Histoire de l'érythrée

Histoire de l'Érythrée

Le nom d’Érythrée remonte à l'époque de la Grèce antique (Erythraía, Ερυθραία, puis en latin Erythræa). Par le passé, l'Érythrée a donné son nom à la Mer Rouge, alors appelée mer d'Érythrée.

L'Érythrée a obtenu son indépendance de l'Éthiopie le 24 mai 1993.

Sommaire

Histoire ancienne

L'histoire connue de l'Érythrée est l'une des plus anciennes d'Afrique sub-saharienne et du monde. L'Érythrée est considérée, avec l'Éthiopie et la côte du Soudan, comme le pays nommé Punt ou Ta Netjeru (Pays des Dieux) par les Égyptiens, dont la première mention remonte au XXVe siècle av. J.-C.. La plus ancienne référence connue à la Mer d'Érythrée est attribuée à Eschyle (Fragment 67), qui la désigne comme le bijou de l'Éthiopie[réf. nécessaire] (Éthiopie désignait alors probablement la Nubie ou la partie de l'Afrique situé au sud de l'Égypte en général). Vers le VIIIe siècle av. J.-C., un royaume connu sous le nom de D'mt s'établit au nord de l'Érythrée et de l'Éthiopie, avec Yeha comme capitale. Il fut suivi par le Royaume d'Aksoum, au Ier siècle av. J.-C.. Le Périple de la mer Érythrée, un document du IIe siècle précise qu'il existait en Afrique de l'Est une route commerciale qui reliait le monde romain à la Chine. Les peuples du centre de l'Érythrée et du nord de ce qui forme actuellement l'Éthiopie partagent un héritage historique et culturel commun, issu du Royaume d'Aksoum et des dynasties qui ont suivi au long du Ier millénaire av. J.-C. et de la langue guèze. La culture swahilie, fortement marquée par le monde arabe, s'est elle développée sur la côte et plus au sud.

Le tigrinya et l'amharique, langues officielles respectivement en Érythrée et en Éthiopie, dérivent de l'ancienne langue guèze.
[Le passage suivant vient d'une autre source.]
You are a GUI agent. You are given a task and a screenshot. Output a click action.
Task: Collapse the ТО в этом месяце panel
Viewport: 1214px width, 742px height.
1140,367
En outre, les Érythréens et les Éthiopiens ont très tôt partagé leur religion au sein de l'Église orthodoxe d'Éthiopie

Histoire médiévale

La culmination de l'influence musulmane en l'Érythrée remonte à 1557 avec l'invasion ottomane de Soliman le Magnifique et la conquête de Massaua, Arqiqo et Debarwa, capitale de Bahr negus Yeshaq (qui régnait sur une région très similaire à l'Érythrée contemporaine). Yeshaq reprit Debarwa et l'or que les envahisseurs y avaient amassé. En 1560, Yeshaq fit alliance avec les Ottomans contre le nouvel Empereur Ethiopien mais rompit son alliance lors du couronnement de roi d'Ethiopie Sarsa Dengel. Lors de l'attaque des hauts-plateaux érythréens par l'imam Ahmed Gragne, le negassi Yeshaq pouvait compter sur ses soldats menés notamment par l'Adkamé Melaga, gouverneur de la province de Seraye. Il noua une deuxième alliance avec les Ottomans peu de temps après mais fut battu définitivement en 1578, laissant aux Ottomans la maîtrise de Massaua (l'un des plus grands ports de la région), d'Arqiqo et des côtes environnantes.

Massaua au XIXe siècle

Pendant la période décentralisée en Ethiopie du Zemene Mesafent, des seigneurs de guerres originaires de la province ethiopienne de Tigré eurent de l'influence sur certaines régions de l'Érythrée actuelle. Les incursions musulmanes se poursuivirent, en particulier sur la côte et les plaines qui furent islamisées à la fin de la période médiévale. Au milieu du XIXe siècle, quelques immigrants issus de la péninsule arabique, les Rashaida s'installèrent en Érythrée où ils forment aujourd'hui moins de 1% de la population[réf. nécessaire].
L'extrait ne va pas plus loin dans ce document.